> _Required work_
A - In the text below about observational studies, shorten the paragraph beginning "In a small sample in 2005" into a brief list that keeps its main facts.
B - Carry on the text below about observational studies from the point where it stops.

There is now enough evidence to say what many have long thought: that any claim coming from an observational study is most likely to be wrong – wrong in the sense that it will not replicate if tested rigorously.
Thus opens the 2011 paper Deming, data and observational studies by S. Stanley Young and Alan Karr. Observational studies frequently cover medical and biological topics, such as cancer risks or nutritional effects, which means they may be consulted by medical doctors and popularized by mass media. The relevance of Young & Karr’s paper therefore extends far outside the academic community. First, some examples of their rather shocking findings, variations of which have been known since at least 1988:
In a small sample in 2005, of 49 claims coming from highly cited studies, 14 either failed to replicate entirely or the magnitude of the claimed effect was greatly reduced (a regression to the mean). Six of these 49 studies were observational studies, and in these six, in effect, randomly chosen observational studies, five failed to replicate. This last is an 83% failure rate.
We ourselves carried out an informal but comprehensive accounting of 12 randomised clinical trials that tested observational claims […]. The 12 clinical trials tested 52 observational claims. They all confirmed no claims in the direction of the observational claims. […] To put it another way, 100% of the observational claims failed to replicate. In fact, five claims (9.6%) are statistically significant in the clinical trials in the opposite direction to the observational claim.

> _Data records_
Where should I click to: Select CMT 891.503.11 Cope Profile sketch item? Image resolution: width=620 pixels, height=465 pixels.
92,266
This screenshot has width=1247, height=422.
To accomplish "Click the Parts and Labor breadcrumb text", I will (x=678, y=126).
==
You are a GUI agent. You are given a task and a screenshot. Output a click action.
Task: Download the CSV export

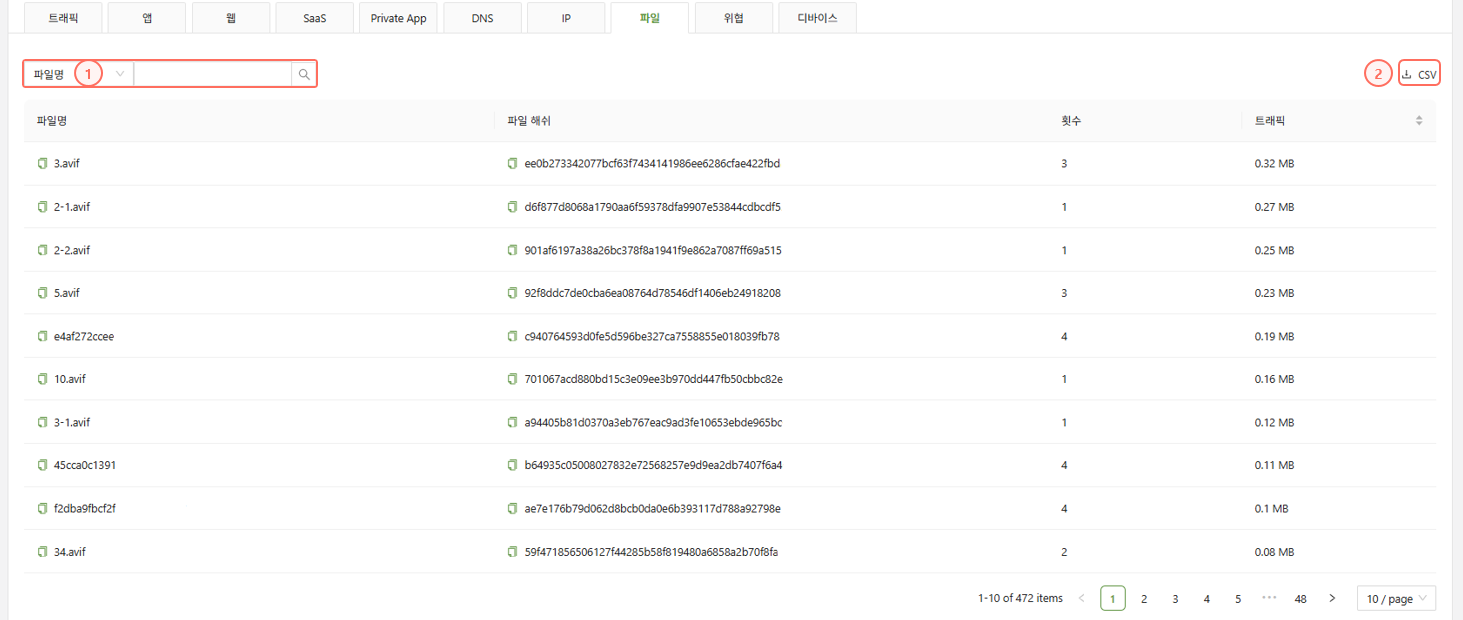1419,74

> _Results for each task_
A -
- A 2005 sample looked at 49 claims from highly cited studies.
- 14 of those claims either failed to replicate or showed a greatly reduced effect.
- Six of the 49 studies were observational, and five of those six failed to replicate.
- That is an 83% failure rate.

B -
Studies claim to have meaningful results based on a sufficiently small P-value, indicating that mere coincidence is highly unlikely. But the statistical analysis is performed by the same people who conduct the study, which is an open invitation to game the system.
There is general recognition that a paper has a much better chance of acceptance if something new is found. This means that, for publication, the claim in the paper has to be based on a p-value less than 0.05. From Deming’s point of view, this is quality by inspection. The journals are placing heavy reliance on a statistical test rather than examination of the methods and steps that lead to a conclusion. As to having a p-value less than 0.05, some might be tempted to game the system through multiple testing, multiple modelling or unfair treatment of bias, or some combination of the three that leads to a small p-value. Researchers can be quite creative in devising a plausible story to fit the statistical finding.
The solution is to control the process of study creation itself, rather than merely reviewing the final result, analogous to W. Edwards Deming’s industrial process control.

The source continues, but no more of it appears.